For analysis in the present study, two food groups were created to capture preferences for the highest fat food choices: added fats and oils and high-fat foods. Added fats and oils consisted of: butter, half-and-half, sour cream, canola oil, lard, mayonnaise, margarine, olive oil, full-fat salad dressings, and vegetable oil. High-fat foods consisted of: bacon, ground beef, steak, fried chicken, hot dogs, pork (fattier cuts), salami, sausage, cheeses, cake, chips, cookies, muffins, doughnuts, potato chips, corn chips, Danish, and French fries. The rationale for creating the former group was to capture intake of foods that contribute large amounts of fat to the diet. In addition, added fats and oils are frequently used in cooking and meal preparation to enhance the flavor of foods, but increased intake of these food sources has been linked to obesity and other chronic diseases (30). The group of high-fat foods was created to capture foods not included in the added fats and oils group that may also contribute to an unhealthy eating pattern. We included all foods that were high in fat content (>15 g fat/100 g serving), but we excluded nuts, nut butters, avocado, and fatty fishes because of the health benefits associated with these foods. In short, we created two distinct high-fat food groups that have been associated with poor dietary intake and health outcomes. Identifying genetic markers for these specific types of foods may be useful for designing more precise dietary guidance for future intervention studies. In addition, because foods are complex and contain more than one major sensory quality, we focused our analyses on the highest fat choices to better capture acceptability of foods where fat is a major sensory property.

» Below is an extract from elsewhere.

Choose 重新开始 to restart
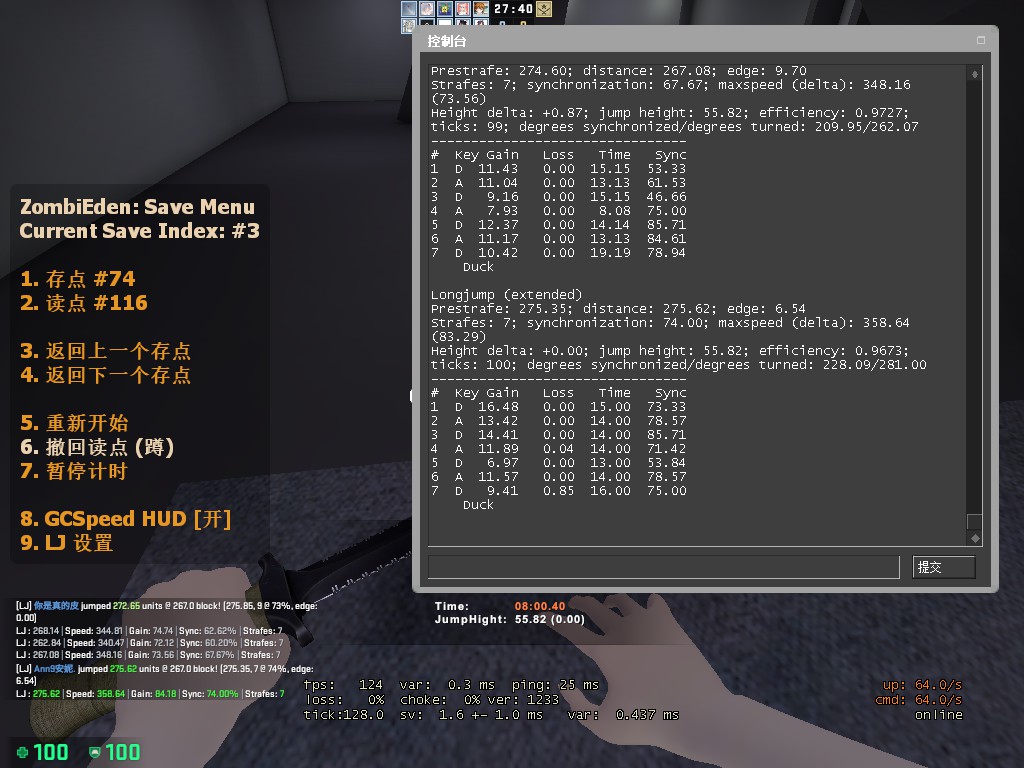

Participants also completed the Three Factor Eating Questionnaire to assess dietary restraint and disinhibition (31). The restraint subscale measures the tendency to intentionally restrict food intake in order to control weight. The disinhibition subscale measures the tendency to lose control over eating due to emotional states or social cues. These cognitive variables are known to impact food intake (32) and body weight (33), so they were treated as covariates in the final analyses.

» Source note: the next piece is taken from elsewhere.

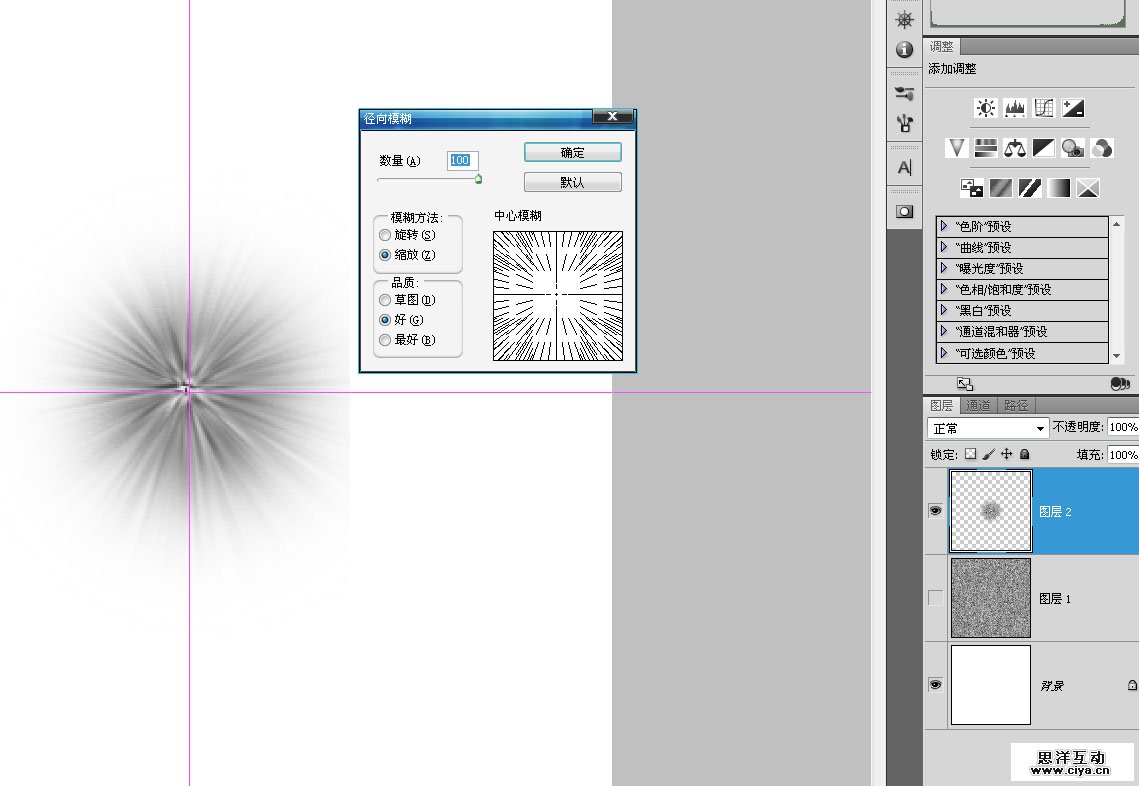
Task: Expand the "曲线" presets list
Action: pyautogui.click(x=945, y=247)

DNA collection and genotyping
Saliva samples of ~4 ml total volume were collected and DNA was extracted according to manufacturer’s instructions with Oragene DNA Self Collection Kits (DNA Genotek, Ontario, Canada).
PCR was used to amplify DNA fragments in 20 μl reaction volumes with 100 ng genomic DNA, 1× reaction buffer (Boehringer Mannheim) containing [MgCl2] 1.5 mmol/l, 0.25 mmol/l each dNTP, 100 ng of each PCR primer (available upon request), and 1 U Taq polymerase. All thermocycling was performed with 35 cycles of denaturation at 94 °C for 30 s, annealing at 55 °C, for 30 s, and extension at 72 °C for 30 s. Amplicons of ~200 bp were amplified from genomic DNA using a biotin labeled primer (available upon request) and subsequently purified using streptavidin beads (Amersham Biosciences, Uppsala, Sweden).
Genotyping of 4 polymorphisms at CD36 (rs1984112, rs1761667, rs1527483, and rs1049673) was performed by pyrosequencing according to the manufacturer’s recommended protocol (PSQ96 Biotage, Westborough, MA). Genotyping of rs3840546 was performed by electrophoresis through a 3% agarose gel to score the 16 bp deletion.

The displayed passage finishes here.